Please contact us if you would like to share your Model and projects, or would like technical assistance in creating your own partnership evaluation.

To start the process of using the model as a planning tool or to identify relevant constructs for your own partnership evaluation, see Visioning Guide (and put link to the Visioning Guide on the About E2 page) and Power Point (put link to the powerpoint on the About E2 page).

See other models:

Teeth Tales: A Children’s Oral Health Project in Australia

Healthy Rochester Community Partnership: A Partnership between Mayo Clinic and Cambodian, Latino, and Somali communities


The national collaborative team (Center for Participatory Research, University of New Mexico; and the Indigenous Wellness Research Institute, University of Washington), with advice from a national committee (or Think Tank) of academic and community CBPR experts, built the model through multiple stages:

1) Interdisciplinary literature reviews of collaborative and community-engaged research (Wallerstein et al., 2008); and measurement instruments and constructs (Sandoval et al., 2011; Pearson et al, 2011);

2) Internet survey of the appropriateness of potential partnering and outcome constructs to ~ 100 CBPR projects; and expert consultation with community and academic CBPR practitioners;

3) Creation of Conceptual Model with four dimensions: Context (such as socio-economic, cultural factors; funding and policy trends; level of trust/mistrust; salience of health issue); Group Dynamics (i.e., structural factors, such as agreements; and relational factors, such as decision-making and leadership); Intervention and Research (ie., fit of design within community and cultural knowledge frames); and Outcomes (impact on systems, policies, and capacities; and health and health equity outcomes).

4) In-depth focus groups with primarily community partners of six academic-community research partnerships working with ethnic/racial minority populations (4 local; 2 national) to assess face validity and acceptability to community members. Focus groups identified four cross-cutting constructs: development of trust; enhanced capacities of both community and academic partnerships; mutual learning and dialogue: and need to address unequal power dynamics towards a more equitable shared power structure (Belone et al, 2015).
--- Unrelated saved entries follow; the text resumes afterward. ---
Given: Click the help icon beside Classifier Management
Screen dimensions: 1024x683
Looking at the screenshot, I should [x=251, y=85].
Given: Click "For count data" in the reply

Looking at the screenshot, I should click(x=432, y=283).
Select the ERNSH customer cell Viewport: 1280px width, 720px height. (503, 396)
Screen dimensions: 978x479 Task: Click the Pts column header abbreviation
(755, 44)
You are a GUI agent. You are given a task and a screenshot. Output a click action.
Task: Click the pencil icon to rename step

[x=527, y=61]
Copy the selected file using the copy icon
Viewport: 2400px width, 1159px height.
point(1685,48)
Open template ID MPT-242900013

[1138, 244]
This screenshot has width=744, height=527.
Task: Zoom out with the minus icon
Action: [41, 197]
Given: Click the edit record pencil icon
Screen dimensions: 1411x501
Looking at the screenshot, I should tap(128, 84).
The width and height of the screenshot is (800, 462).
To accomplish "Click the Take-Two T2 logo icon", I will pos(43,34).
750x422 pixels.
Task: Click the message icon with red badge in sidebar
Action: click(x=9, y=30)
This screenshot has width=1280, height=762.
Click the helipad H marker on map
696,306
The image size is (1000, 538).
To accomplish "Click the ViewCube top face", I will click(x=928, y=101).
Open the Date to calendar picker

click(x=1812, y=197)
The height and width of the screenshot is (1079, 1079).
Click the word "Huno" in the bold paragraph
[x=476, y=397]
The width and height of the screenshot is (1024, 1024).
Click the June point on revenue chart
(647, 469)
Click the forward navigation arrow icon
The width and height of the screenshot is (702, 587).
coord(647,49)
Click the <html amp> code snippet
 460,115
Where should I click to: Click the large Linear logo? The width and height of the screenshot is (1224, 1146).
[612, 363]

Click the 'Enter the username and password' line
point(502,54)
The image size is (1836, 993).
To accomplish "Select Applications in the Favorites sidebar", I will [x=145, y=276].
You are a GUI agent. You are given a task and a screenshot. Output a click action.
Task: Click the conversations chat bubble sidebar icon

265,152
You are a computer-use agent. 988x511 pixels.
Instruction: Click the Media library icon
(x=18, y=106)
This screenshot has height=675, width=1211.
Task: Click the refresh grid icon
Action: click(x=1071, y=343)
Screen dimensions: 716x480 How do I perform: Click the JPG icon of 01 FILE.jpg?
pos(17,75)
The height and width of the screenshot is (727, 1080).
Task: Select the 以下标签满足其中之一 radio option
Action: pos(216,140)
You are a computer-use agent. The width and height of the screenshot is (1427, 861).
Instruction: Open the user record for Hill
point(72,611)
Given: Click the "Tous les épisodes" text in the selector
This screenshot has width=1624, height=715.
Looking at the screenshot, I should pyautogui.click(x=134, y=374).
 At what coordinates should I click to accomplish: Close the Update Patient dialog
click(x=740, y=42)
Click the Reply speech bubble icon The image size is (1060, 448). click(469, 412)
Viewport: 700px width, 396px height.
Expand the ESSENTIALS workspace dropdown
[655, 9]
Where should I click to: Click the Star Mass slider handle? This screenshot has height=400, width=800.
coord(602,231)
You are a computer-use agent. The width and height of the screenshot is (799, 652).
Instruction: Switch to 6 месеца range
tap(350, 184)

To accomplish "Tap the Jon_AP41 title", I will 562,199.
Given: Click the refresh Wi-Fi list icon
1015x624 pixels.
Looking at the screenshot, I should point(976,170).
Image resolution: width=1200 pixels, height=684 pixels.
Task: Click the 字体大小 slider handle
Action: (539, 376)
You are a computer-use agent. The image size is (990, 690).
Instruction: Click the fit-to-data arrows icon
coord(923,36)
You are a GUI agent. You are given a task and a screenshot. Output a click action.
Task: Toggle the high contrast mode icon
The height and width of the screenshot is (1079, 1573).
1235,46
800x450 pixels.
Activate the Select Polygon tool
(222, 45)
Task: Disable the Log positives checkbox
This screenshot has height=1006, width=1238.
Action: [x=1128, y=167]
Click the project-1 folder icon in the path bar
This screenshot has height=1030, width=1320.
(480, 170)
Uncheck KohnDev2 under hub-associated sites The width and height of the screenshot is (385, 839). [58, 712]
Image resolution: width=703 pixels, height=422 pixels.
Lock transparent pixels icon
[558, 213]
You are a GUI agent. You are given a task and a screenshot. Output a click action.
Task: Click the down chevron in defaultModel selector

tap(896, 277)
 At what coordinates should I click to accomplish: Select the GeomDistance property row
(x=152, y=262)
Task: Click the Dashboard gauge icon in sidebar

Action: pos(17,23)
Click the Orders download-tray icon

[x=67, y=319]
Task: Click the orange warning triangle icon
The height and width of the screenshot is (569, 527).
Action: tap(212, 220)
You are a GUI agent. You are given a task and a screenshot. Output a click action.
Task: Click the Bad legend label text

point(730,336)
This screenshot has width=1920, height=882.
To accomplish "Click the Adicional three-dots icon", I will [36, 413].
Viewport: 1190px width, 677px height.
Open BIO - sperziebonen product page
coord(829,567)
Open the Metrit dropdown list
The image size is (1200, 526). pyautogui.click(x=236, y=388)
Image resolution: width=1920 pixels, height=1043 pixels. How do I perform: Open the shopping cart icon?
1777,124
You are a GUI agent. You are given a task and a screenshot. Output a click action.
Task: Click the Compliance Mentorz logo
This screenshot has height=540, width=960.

5) NIH-funded mixed methods cross-site research (2009-2013), with an additional partner, the National Congress of American Indians Policy Research Center, to test the CBPR conceptual model and its four dimensions across a wide variability of federally-funded community engaged and CBPR research projects. Methods used were two internet surveys (~200 partnerships) and seven in-depth case studies (Hicks et al, 2012; Lucero et al, in press); (see cpr.unm.edu for quantitative and qualitative instruments and guides)

6) Development of psychometric validation of partnering process and outcome scales (Oetzel et al, 2015).

7) Development of a set of emerging best or promising practices with analyses of the associations between select partnering practices and partnership outcomes (Duran et al, in process).

8) Translation of model into Spanish and Portuguese and interest by the International Collaborative of Participatory Health Research (ICPHR.org) for other translations and use;

9) Current use of the model as an Evaluation and Collective-Reflection Tool for partnerships to identify and assess their own practices, areas to strengthen, and strategies to improve their effectiveness to achieve desired outcomes.